Im learning Scrapy by scraping some tripadvisor attraction. (for example this page: https://www.tripadvisor.com/Attractions-g187791-Activities-Rome_Lazio.html). One of the problems I'm facing is that if a review is longer than a certain length it will display a "more" button, which then with javascript expands the text. I'm not able to post the request to expand the text on these reviews.

folloing the advice given here: Click a Button in Scrapy

I've fetched the post request: Request URL:https://www.tripadvisor.com/OverlayWidgetAjax?Mode=EXPANDED_HOTEL_REVIEWS_RESP&metaReferer=

Request method:POST

In scrapy shell I've tried the following:

from scrapy.http.request import Request 
fetch("https://stackoverflow.com/questions/6682503/click-a-button-in-scrapy")
Request(url="https://www.tripadvisor.com/OverlayWidgetAjax?Mode=EXPANDED_HOTEL_REVIEWS_RESP&metaReferer=",method="POST")   

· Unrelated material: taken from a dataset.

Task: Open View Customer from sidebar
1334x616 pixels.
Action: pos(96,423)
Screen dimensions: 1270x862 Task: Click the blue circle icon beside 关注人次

and then compared the results of said reviews by calling:

response.css("p.partial_entry").getall()        

In difference to the stack example this doesn't have a form to send, but only a simple request which is to expand the texts. 1 click on a "more" button expands all those cases on the page. So I would expect this method to expand all texts, but it doesnt expand anything, or change anything on the page.

My main problem is that I'm having a hard time testing since I'm working through the scrapy shell or bash.

Anton
  • 581
  • 1
  • 5
  • 23
  • Sending a post request from Scrapy can't possibly change anything on a page you've already downloaded. – Daniel Roseman Feb 06 '19 at 11:55
  • That makes sense. Should my approach be to send a seperate request to the url that is in the post request? – Anton Feb 06 '19 at 12:01
  • If you look at how they do that POST request you'll notice they send along additional request headers and a request body. If you can figure out where to get all that information then you could possibly try to go ahead with what you did. However, in order to handle this kind of Javascript behavior, I would suggest you rather have a look at [Splash](https://splash.readthedocs.io/en/stable/install.html) and its [Scrapy integration](https://github.com/scrapy-plugins/scrapy-splash). It is more complicated, but will allow you to actually click the link so that it loads the extra text. – malberts Feb 06 '19 at 13:53

1 Answers1

0

Request(…) is not actually fetching that request and updating response accordingly. Use fetch(Request(…)) instead.

Gallaecio
  • 3,620
  • 2
  • 25
  • 64